For your first question, "what change between two methods" The new version EBSeq filters out those patterns that are unlikely to happen, and the posterior probabilities of the two methods are nearly identical. For more details, please refer to https://biorxiv.org/cgi/content/short/2020.06.19.162180v1

and for the second question, if you are only interested in a comparison between C1 and C2 where in total 4 conditions are present. We could sum up the posterior probabilities of all the patterns where C1 and C2 have equal means (e.g. patterns 1,2,3,4 and 9) versus the sum of the rest patterns where C1 and C2 have different means.

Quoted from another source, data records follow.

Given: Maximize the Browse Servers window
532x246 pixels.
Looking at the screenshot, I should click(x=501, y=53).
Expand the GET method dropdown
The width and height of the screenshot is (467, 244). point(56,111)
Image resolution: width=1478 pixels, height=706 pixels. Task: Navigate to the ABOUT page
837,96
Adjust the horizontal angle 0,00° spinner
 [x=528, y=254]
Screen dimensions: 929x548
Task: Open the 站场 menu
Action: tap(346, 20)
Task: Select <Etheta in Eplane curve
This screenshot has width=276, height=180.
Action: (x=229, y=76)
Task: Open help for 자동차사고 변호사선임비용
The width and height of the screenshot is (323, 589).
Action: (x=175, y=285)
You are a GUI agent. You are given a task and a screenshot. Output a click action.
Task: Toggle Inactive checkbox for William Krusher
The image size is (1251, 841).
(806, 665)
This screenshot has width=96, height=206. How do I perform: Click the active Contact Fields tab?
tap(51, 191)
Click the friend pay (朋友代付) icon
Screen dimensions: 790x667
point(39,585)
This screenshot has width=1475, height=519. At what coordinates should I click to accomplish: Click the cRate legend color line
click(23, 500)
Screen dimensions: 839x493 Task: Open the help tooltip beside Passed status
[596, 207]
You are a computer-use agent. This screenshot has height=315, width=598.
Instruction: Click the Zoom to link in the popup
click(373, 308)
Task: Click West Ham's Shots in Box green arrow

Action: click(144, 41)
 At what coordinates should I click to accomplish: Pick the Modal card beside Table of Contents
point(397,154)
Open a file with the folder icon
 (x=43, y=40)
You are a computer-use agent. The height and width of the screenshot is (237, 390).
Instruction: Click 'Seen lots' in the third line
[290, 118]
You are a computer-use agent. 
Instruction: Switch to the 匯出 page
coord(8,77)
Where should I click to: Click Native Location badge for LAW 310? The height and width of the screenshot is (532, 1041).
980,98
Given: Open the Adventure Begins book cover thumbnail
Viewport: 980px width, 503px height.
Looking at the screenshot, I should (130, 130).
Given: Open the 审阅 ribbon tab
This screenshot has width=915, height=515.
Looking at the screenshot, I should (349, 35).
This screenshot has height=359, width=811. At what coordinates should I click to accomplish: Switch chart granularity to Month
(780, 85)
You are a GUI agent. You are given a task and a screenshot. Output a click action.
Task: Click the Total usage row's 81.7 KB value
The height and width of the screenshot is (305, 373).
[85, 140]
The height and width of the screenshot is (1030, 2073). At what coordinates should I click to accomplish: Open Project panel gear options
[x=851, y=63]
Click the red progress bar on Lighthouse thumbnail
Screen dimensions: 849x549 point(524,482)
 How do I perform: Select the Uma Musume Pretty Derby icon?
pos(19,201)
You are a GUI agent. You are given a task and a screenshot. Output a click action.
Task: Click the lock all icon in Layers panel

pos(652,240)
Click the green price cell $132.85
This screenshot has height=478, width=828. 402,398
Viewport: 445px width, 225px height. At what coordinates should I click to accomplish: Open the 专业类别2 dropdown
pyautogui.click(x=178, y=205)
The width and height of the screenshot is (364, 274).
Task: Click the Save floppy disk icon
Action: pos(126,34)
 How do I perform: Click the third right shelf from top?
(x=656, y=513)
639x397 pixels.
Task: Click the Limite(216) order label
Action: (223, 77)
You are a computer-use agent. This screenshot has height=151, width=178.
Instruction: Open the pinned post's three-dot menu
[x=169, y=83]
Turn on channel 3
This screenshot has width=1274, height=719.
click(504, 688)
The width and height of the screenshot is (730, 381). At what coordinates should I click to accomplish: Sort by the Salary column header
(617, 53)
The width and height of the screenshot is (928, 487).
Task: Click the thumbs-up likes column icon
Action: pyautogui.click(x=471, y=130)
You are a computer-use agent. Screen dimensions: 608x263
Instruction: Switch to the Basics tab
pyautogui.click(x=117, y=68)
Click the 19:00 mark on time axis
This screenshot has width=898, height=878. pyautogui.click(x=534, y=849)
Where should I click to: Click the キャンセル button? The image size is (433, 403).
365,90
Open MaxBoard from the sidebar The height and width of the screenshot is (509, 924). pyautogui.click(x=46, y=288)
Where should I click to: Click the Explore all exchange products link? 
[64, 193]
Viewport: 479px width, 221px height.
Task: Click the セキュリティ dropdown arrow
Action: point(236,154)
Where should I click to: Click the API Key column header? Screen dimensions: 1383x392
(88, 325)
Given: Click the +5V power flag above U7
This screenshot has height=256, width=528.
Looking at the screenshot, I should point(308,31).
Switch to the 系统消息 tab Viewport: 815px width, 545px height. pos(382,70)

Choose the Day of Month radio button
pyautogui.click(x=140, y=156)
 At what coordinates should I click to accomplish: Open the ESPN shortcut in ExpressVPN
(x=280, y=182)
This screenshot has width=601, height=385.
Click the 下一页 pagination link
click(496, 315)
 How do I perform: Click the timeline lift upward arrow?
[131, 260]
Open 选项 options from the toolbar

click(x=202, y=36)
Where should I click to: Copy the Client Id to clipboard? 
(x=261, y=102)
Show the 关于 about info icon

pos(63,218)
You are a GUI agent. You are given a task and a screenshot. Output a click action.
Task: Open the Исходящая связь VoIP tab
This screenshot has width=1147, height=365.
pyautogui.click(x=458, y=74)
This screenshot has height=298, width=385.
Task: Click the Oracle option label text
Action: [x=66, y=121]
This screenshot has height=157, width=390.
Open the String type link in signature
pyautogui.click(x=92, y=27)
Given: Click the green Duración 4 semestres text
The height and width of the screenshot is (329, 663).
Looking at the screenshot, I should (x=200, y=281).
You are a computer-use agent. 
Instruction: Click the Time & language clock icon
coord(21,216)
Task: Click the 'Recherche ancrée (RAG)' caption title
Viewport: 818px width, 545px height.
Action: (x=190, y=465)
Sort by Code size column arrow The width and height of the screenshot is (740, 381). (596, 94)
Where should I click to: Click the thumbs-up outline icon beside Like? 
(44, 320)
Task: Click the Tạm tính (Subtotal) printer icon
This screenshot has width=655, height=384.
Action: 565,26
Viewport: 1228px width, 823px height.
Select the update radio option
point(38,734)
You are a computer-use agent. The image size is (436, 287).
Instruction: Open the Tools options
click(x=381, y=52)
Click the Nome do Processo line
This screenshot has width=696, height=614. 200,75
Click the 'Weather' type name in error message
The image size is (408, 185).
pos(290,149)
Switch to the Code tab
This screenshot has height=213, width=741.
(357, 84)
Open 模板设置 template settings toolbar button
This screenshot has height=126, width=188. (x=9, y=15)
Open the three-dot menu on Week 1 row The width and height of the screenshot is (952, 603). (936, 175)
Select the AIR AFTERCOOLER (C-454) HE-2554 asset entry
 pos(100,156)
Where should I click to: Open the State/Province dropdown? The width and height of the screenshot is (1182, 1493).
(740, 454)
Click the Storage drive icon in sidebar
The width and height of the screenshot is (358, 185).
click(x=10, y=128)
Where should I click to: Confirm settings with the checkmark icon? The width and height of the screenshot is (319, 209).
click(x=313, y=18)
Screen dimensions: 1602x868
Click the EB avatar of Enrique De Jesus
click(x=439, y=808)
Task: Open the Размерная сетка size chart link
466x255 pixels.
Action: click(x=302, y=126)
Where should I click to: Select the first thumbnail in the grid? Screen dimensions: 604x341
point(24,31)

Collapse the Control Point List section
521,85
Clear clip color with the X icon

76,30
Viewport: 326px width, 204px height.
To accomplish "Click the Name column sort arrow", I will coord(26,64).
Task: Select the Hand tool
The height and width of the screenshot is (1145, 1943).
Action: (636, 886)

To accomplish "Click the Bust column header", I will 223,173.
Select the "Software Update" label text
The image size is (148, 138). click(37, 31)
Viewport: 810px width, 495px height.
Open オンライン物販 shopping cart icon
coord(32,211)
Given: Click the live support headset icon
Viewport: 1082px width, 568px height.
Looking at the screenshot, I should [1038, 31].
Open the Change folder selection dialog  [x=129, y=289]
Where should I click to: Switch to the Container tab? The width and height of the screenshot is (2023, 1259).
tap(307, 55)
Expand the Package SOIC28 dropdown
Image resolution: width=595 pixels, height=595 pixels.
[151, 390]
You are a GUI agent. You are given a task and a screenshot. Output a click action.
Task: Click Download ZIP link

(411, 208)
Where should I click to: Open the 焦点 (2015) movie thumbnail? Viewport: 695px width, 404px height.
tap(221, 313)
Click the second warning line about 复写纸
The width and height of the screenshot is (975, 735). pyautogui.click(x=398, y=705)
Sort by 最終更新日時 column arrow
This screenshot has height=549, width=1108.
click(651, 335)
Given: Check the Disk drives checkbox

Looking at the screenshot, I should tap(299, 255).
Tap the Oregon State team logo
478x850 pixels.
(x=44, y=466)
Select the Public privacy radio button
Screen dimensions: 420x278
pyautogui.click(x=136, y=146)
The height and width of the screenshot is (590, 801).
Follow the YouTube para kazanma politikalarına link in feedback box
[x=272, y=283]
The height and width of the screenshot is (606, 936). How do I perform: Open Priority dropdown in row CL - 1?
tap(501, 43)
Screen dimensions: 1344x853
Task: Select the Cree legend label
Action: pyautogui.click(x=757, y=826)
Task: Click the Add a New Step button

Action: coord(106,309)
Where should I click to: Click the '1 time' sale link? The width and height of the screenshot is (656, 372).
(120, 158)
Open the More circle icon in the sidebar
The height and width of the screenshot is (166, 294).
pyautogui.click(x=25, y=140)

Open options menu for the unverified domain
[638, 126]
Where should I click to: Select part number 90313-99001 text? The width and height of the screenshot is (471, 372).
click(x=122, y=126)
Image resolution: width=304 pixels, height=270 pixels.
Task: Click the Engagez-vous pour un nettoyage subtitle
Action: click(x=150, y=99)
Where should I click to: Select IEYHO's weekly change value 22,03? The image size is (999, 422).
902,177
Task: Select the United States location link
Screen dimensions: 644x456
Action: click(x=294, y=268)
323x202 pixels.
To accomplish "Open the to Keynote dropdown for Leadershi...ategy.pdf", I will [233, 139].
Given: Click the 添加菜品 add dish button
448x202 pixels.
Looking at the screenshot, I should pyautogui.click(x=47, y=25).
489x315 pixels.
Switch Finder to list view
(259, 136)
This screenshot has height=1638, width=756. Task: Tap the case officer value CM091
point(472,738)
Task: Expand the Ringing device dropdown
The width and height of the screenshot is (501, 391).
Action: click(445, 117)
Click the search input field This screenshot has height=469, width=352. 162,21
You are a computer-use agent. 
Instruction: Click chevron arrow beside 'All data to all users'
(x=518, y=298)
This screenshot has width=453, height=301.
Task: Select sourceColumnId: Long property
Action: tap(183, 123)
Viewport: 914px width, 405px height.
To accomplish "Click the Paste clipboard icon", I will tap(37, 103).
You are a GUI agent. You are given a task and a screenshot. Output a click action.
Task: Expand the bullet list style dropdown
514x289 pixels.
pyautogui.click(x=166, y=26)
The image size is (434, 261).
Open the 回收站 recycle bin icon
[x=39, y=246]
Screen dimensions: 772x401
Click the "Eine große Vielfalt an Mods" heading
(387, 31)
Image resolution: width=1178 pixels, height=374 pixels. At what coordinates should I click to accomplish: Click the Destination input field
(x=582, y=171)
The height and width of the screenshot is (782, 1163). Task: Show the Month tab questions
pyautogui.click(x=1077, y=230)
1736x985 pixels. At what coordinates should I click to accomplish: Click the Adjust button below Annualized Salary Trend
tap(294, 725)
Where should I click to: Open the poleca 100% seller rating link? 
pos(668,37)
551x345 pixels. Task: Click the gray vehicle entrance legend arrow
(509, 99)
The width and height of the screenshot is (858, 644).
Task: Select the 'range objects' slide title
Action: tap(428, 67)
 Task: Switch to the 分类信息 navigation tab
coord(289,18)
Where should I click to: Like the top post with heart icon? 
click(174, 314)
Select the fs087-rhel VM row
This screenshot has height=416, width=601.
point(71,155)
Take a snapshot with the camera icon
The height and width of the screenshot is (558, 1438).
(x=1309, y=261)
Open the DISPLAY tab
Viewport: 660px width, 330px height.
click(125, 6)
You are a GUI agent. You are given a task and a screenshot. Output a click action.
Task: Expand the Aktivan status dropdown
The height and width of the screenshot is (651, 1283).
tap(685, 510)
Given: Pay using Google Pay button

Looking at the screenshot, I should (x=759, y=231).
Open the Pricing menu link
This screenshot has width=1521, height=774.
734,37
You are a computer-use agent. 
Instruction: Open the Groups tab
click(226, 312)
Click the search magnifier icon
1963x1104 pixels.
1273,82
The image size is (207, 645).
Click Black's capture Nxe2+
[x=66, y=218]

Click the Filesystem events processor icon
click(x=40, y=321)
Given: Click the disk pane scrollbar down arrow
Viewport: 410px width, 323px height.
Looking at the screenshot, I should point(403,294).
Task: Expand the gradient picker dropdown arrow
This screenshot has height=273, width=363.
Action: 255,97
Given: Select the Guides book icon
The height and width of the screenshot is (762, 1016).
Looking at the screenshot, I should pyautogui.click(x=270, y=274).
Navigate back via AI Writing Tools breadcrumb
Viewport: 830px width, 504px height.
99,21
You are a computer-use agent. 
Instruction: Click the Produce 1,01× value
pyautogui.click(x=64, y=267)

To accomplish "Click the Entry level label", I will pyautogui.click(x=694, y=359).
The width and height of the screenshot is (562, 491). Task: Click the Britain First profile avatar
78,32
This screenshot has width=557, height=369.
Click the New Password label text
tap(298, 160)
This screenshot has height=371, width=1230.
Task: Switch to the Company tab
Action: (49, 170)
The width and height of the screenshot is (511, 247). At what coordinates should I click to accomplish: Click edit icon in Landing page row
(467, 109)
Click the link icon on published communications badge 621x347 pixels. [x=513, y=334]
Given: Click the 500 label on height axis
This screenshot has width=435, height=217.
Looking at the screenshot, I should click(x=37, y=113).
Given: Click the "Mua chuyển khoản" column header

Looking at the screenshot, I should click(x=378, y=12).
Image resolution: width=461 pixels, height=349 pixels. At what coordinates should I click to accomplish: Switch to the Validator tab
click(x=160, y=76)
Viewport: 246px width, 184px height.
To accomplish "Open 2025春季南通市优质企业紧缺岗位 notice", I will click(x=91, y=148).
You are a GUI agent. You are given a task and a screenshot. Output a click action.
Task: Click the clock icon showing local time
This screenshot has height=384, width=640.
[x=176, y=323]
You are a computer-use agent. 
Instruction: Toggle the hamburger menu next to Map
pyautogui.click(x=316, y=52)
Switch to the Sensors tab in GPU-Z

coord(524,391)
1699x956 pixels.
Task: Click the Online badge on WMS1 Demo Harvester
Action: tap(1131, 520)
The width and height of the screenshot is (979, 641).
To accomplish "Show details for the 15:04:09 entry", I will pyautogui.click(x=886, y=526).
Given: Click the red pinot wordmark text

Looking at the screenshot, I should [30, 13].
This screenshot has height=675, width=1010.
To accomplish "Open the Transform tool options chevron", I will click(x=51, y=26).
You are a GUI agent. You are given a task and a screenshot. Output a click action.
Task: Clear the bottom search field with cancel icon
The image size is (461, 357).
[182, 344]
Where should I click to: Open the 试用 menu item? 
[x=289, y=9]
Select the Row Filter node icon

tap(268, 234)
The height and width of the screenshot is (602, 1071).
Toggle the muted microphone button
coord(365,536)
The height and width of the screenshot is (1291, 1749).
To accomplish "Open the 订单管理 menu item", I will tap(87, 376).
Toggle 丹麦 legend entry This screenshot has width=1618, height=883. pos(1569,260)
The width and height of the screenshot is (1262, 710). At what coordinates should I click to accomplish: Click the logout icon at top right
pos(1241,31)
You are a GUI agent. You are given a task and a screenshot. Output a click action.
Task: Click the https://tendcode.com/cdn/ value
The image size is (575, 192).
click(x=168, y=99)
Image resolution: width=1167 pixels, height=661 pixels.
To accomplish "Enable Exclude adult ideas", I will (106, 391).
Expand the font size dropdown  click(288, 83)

hi,xiuyuma, Thanks for answering these qunestions. I know how to do now. how about the fdr or Multiple hypothesis testing correction? i have merged the results of GetMultiPP into a contrast-matrix. but there is a parameter of fdr for two conditions contrast in EBseq, so should i apply the multiple hypothesis testing correction (Benjamini & Hochberg)for my data by myself? Finally,I hope it can be appended to EBseq next version, which might attract more users.

xiuyuma commented 1 year ago

Hi @jianbinwu22,

Thanks for your suggestion. EBSeq controls the FDR (https://academic.oup.com/bioinformatics/article/29/8/1035/228913), no need to do further adjustment. The results from EBSeq are posterior probabilities estimated upon the sampling structure where proportions of DE patterns are pooled information across all genes. It differs from the p-values that are necessary for conducting FDR correction in the traditional multiple-testing scenario.